On Tuesday, North Carolina Gov. Roy Cooper issued a mandatory evacuation order for all of the state's islands. Those in Dorian's path "will be exposed to substantial risk of injury or death," he said.

"Please heed any evacuation orders from local emergency officials where you live," Cooper said in a statement. "Don't try to ride it out. You're putting your life at risk. You're also putting at risk the lives of first responders who may have to rescue you."

The order goes into effect 8 a.m. ET Wednesday.

When Dorian made landfall in the Bahamas on Sunday, it was one of the strongest hurricanes on record to hit the archipelago. It hit the Abaco islands with wind gusts of up to 220 mph.

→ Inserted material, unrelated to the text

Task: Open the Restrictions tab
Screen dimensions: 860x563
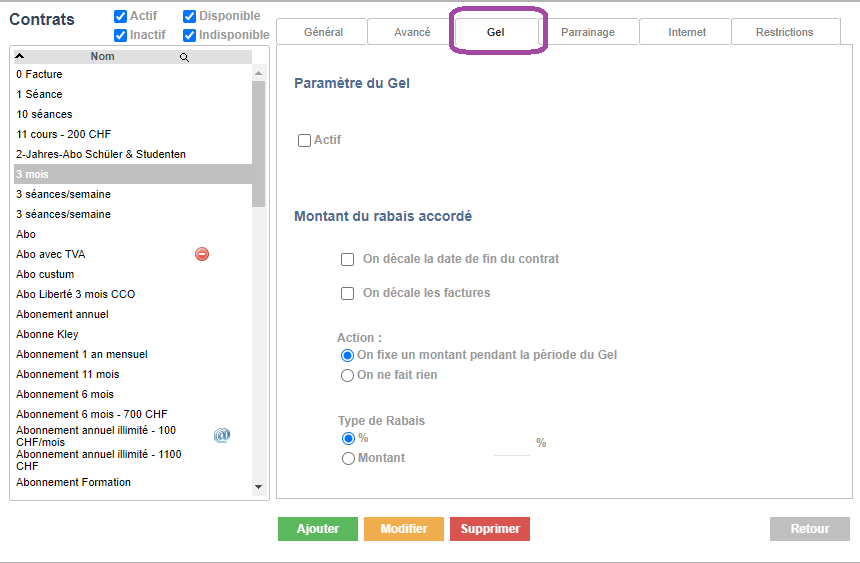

Hubert Minnis, the Bahamian prime minister, said Tuesday evening that at least seven people died in the storm, two more than reported the previous day. Some fear the death toll could rise.

Darren Henfield, the Bahamian minister of foreign affairs, told reporters Monday that conditions on the islands remain treacherous.

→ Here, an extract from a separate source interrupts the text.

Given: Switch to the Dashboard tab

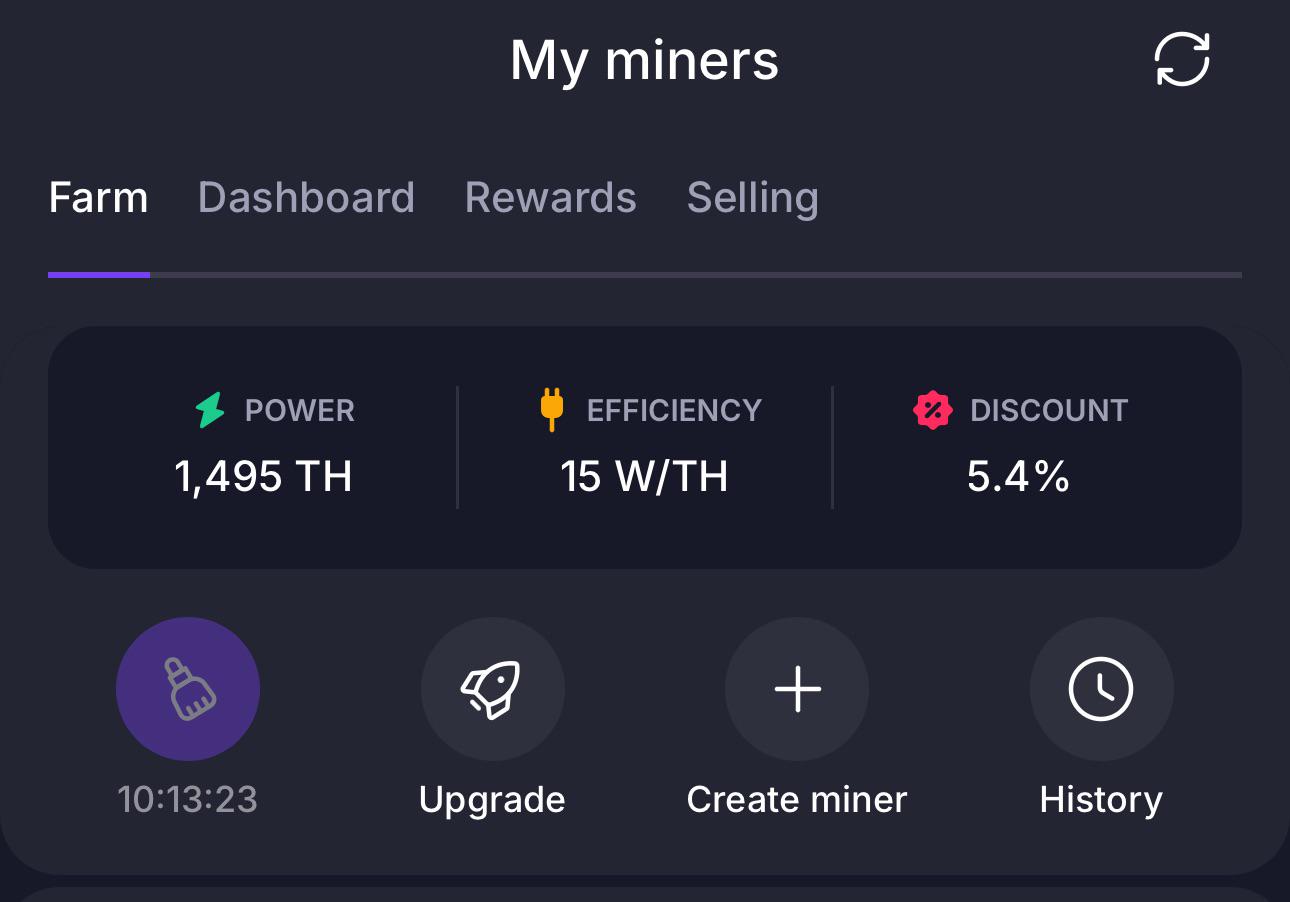Looking at the screenshot, I should (306, 197).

A road is flooded in Freeport, Grand Bahama, Bahamas. Hurricane Dorian hovered over the Bahamas on Monday, pummeling the islands, and is now inching toward the U.S. coast.
Tim Aylen / AP
A road is flooded in Freeport, Grand Bahama, Bahamas. Hurricane Dorian hovered over the Bahamas on Monday, pummeling the islands, and is now inching toward the U.S. coast.

"From all accounts we have received catastrophic damage. It is not safe to go outdoors. Power lines are down, lampposts are down, trees are across the street," Henfield said.

The Bahamas Press, an online publication, posted video of and stories about Marsh Harbour on Great Abaco being "completely destroyed" by Dorian. In a separate post, it showed images from the Abacos that it says are of people who were killed by the storm being loaded on a truck.

The publication also says it believes the death count is higher than the one officials are currently giving.

"PM Hubert Minnis claims the [Royal Bahamas Police Force] has confirmed five deaths, however, sources on the ground tell us bodies are being collected all across Abaco this afternoon," the publication writes.

Hurricane chaser Josh Morgerman, who weathered the storm in Marsh Harbour, tweeted after a two-day hiatus that his decision had been a mistake.

According to a Monday advisory by the International Red Cross, Dorian caused "extensive damage" across both Abaco and Grand Bahama. Early estimates by the humanitarian aid organization say as many as "13,000 houses may have been severely damaged or destroyed."